In practice, both aileron and rudder control input are used together to turn an aircraft, the ailerons imparting roll, the rudder imparting yaw, and also compensating for a phenomenon called adverse yaw. A rudder alone will turn a conventional fixed-wing aircraft, but much more slowly than if ailerons are also used in conjunction. Use of rudder and ailerons together produces co-ordinated turns, in which the longitudinal axis of the aircraft is in line with the arc of the turn, neither slipping (under-ruddered), nor skidding (over-ruddered). Improperly ruddered turns at low speed can precipitate a spin which can be dangerous at low altitudes.
Sometimes pilots may intentionally operate the rudder and ailerons in opposite directions in a maneuver called a slip.
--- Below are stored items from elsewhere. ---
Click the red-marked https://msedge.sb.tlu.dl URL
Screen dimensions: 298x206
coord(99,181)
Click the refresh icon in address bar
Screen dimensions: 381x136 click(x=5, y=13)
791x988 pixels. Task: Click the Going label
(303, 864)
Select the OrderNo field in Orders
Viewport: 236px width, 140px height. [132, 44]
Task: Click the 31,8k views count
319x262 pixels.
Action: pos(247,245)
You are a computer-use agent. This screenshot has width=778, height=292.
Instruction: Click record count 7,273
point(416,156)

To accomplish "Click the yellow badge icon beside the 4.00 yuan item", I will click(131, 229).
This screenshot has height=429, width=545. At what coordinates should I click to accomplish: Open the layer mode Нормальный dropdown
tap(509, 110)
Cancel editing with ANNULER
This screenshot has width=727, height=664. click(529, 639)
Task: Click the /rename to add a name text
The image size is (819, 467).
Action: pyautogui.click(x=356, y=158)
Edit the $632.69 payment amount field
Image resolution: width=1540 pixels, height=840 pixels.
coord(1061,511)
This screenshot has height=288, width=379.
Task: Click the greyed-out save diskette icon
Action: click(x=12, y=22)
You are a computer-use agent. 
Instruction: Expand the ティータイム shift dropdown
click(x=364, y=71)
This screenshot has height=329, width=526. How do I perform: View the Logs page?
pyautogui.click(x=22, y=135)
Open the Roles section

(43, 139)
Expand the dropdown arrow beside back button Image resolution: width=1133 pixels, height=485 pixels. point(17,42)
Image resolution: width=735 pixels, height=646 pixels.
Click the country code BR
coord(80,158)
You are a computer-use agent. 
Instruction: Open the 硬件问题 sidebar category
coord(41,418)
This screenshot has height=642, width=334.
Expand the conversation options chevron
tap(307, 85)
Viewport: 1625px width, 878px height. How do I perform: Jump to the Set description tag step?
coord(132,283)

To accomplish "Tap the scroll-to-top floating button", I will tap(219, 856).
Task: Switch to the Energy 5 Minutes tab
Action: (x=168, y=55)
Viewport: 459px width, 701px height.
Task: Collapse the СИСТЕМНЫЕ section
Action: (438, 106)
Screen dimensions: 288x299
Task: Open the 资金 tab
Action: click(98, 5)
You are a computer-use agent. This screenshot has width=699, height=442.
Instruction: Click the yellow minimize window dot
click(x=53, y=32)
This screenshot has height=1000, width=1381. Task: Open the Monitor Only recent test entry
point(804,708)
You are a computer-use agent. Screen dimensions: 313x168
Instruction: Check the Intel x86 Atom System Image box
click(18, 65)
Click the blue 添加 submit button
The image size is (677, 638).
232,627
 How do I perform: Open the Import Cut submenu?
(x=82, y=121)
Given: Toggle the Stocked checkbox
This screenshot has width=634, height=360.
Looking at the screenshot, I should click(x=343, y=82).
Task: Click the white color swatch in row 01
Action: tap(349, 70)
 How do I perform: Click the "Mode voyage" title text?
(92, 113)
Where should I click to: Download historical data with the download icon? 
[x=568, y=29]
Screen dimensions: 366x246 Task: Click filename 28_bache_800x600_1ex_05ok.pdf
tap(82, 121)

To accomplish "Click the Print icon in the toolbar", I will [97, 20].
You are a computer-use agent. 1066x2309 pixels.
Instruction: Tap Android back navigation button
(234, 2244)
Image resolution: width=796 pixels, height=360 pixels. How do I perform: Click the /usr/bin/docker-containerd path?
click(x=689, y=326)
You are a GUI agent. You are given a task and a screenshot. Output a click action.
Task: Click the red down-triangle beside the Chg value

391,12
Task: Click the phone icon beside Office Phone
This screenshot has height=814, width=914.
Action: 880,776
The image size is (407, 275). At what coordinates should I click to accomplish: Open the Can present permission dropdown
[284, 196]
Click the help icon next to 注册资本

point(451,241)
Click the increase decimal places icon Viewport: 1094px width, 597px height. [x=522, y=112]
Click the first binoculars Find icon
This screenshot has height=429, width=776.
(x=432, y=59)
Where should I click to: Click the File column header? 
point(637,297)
This may be done to overcome crosswinds and keep the fuselage in line with the runway, or to more rapidly lose altitude by increasing drag, or both. The pilots of Air Canada Flight 143 used a similar technique to land the plane as it was too high above the glideslope.
Any aircraft rudder is subject to considerable forces that determine its position via a force or torque balance equation. In extreme cases these forces can lead to loss of rudder control or even destruction of the rudder. (The same principles also apply to water vessels, of course, but it is more important for aircraft because they have lower engineering margins.) The largest achievable angle of a rudder in flight is called its blowdown limit; it is achieved when the force from the air or blowdown equals the maximum available hydraulic pressure.
In multi-engined aircraft where the engines are off the centre line, the rudder may be used to trim against the yaw effect of asymmetric thrust, for example in the event of engine failure. Further, on large jet airliners, during non-autopilot flight, the rudder is mainly used to compensate for side wind components. Turns can be done by the use of ailerons only. For taxiing and during the beginning of the take-off, large aircraft are steered by a special steering wheel that is directly connected to the nose gear. Rudders (and ailerons) have no or very little effect below airspeeds of around 50-60 knots. 80 knots is the usual airspeed, at which the rudder (and thereby the pedals) gets more important than the nose gear steering.
Trim tabs are small surfaces connected to the trailing edge of a larger control surface, such as a rudder, on an aircraft, used to control the trim of the controls, i.e. to counteract aerodynamic forces and stabilise the aircraft in a particular desired attitude without the need for the operator to constantly apply a control force. This is done by adjusting the angle of the tab relative to the larger surface.
Changing the setting of a trim tab adjusts the neutral or resting position of a control surface (such as an elevator or rudder). As the desired position of a control surface changes (corresponding mainly to different speeds), an adjustable trim tab will allow the operator to reduce the manual force required to maintain that position—to zero, if used correctly. Thus the trim tab acts as a servo tab. Because the center of pressure of the trim tab is further away from the axis of rotation of the control surface than the center of pressure of the control surface, the movement generated by the tab can match the movement generated by the control surface. The position of the control surface on its axis will change until the torque from the control surface and the trim surface balance each other.